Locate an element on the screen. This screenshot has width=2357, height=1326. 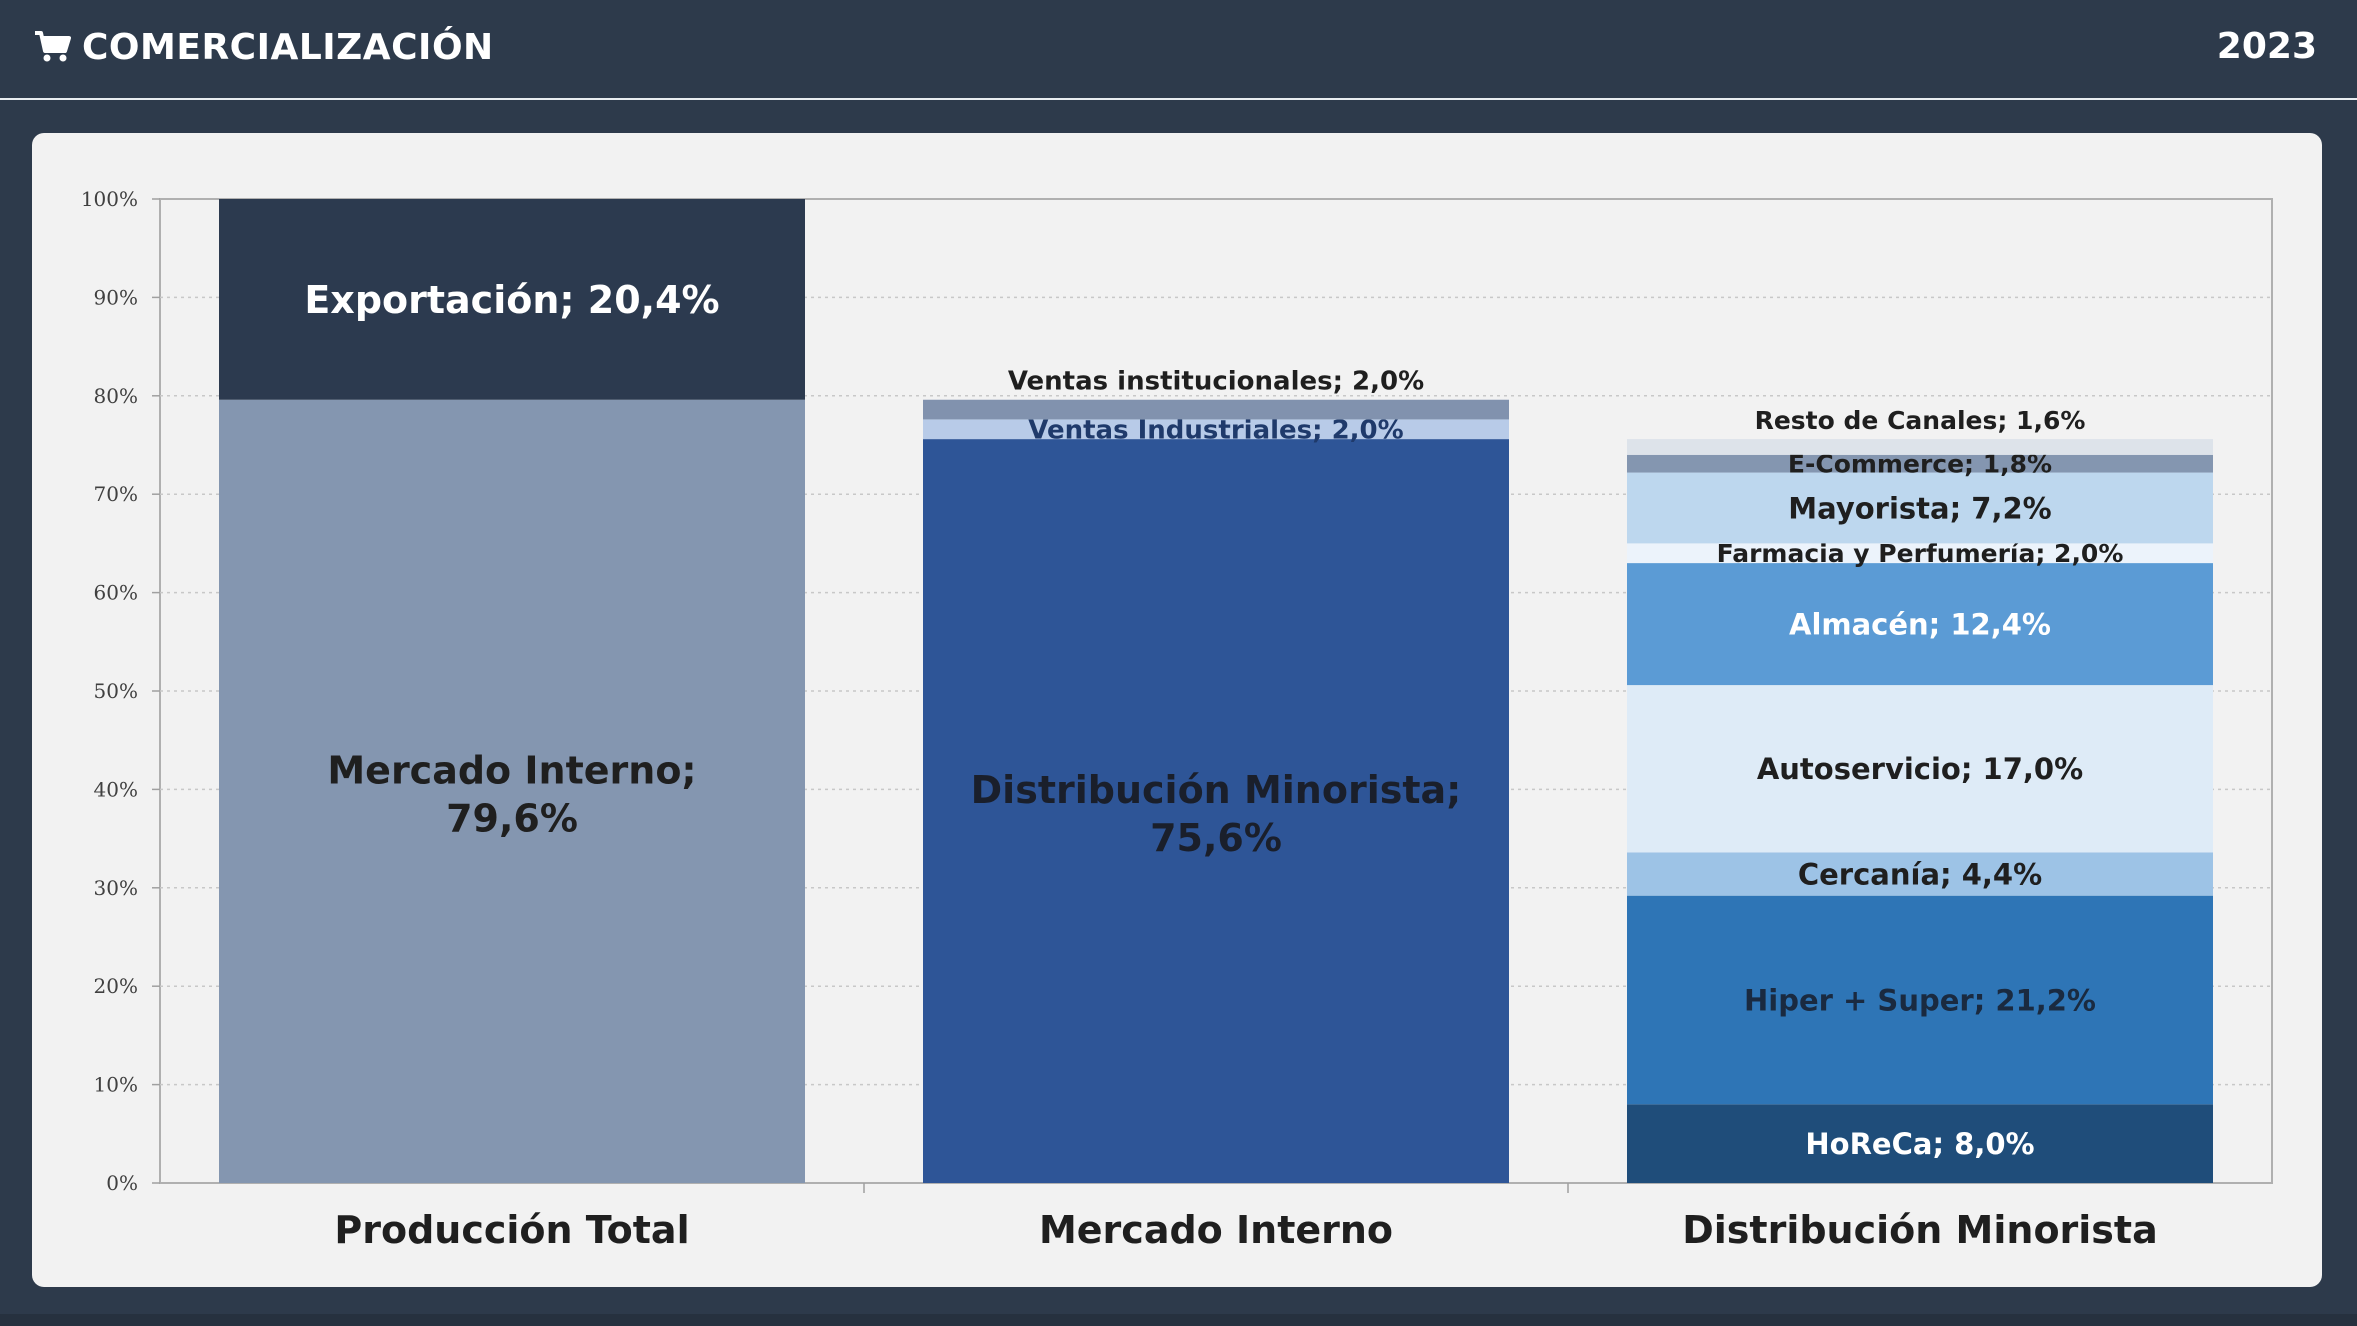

---

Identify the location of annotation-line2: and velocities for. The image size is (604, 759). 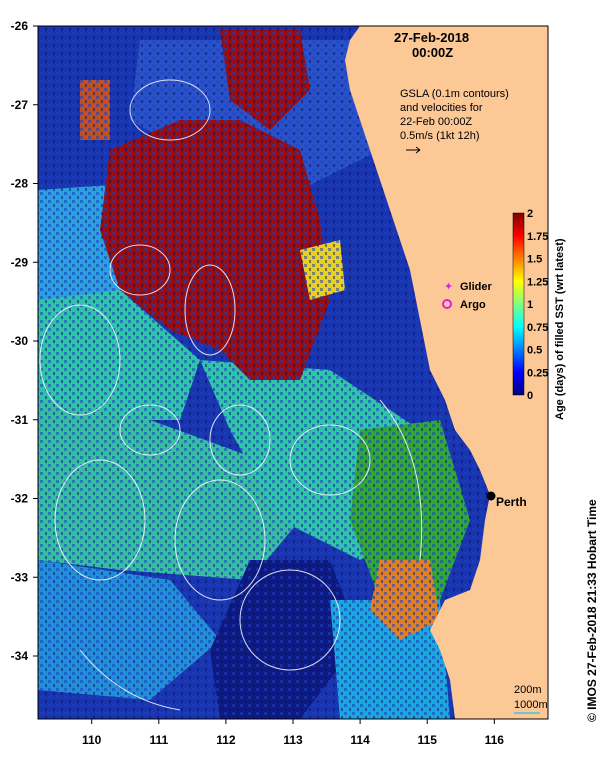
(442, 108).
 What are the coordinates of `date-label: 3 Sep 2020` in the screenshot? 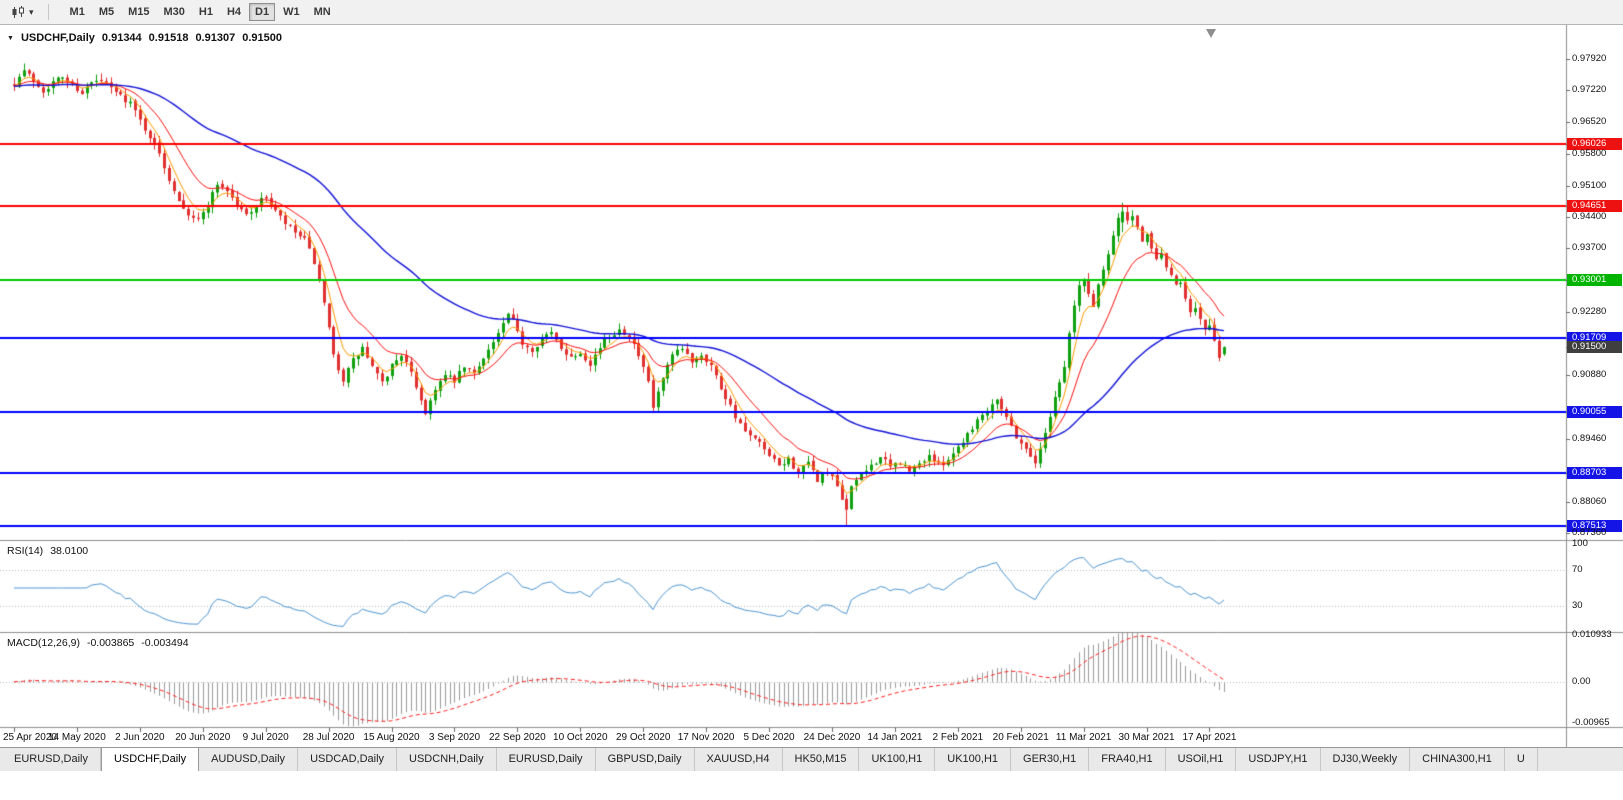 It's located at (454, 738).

---

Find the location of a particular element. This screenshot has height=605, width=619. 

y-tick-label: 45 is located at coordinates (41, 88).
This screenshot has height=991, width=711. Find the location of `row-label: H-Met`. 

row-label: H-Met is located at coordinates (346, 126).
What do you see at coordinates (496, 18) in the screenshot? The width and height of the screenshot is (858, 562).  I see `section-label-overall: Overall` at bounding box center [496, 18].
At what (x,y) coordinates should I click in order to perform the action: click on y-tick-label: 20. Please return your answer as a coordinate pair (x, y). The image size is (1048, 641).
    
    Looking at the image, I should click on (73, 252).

■ Task goal
Render the lines starting at the one containing "What do you" and ending at the one containing "Looking at the" as a Markdown table with the columns Row and Line text, leaving out blank lines. Include only those lines.

■ Problem solution
| Row | Line text |
|---|---|
| 1 | What do you see at coordinates (496, 18) in the screenshot? The width and height of the screenshot is (858, 562).  I see `section-label-overall: Overall` at bounding box center [496, 18]. |
| 2 | At what (x,y) coordinates should I click in order to perform the action: click on y-tick-label: 20. Please return your answer as a coordinate pair (x, y). The image size is (1048, 641). |
| 3 |     Looking at the image, I should click on (73, 252). |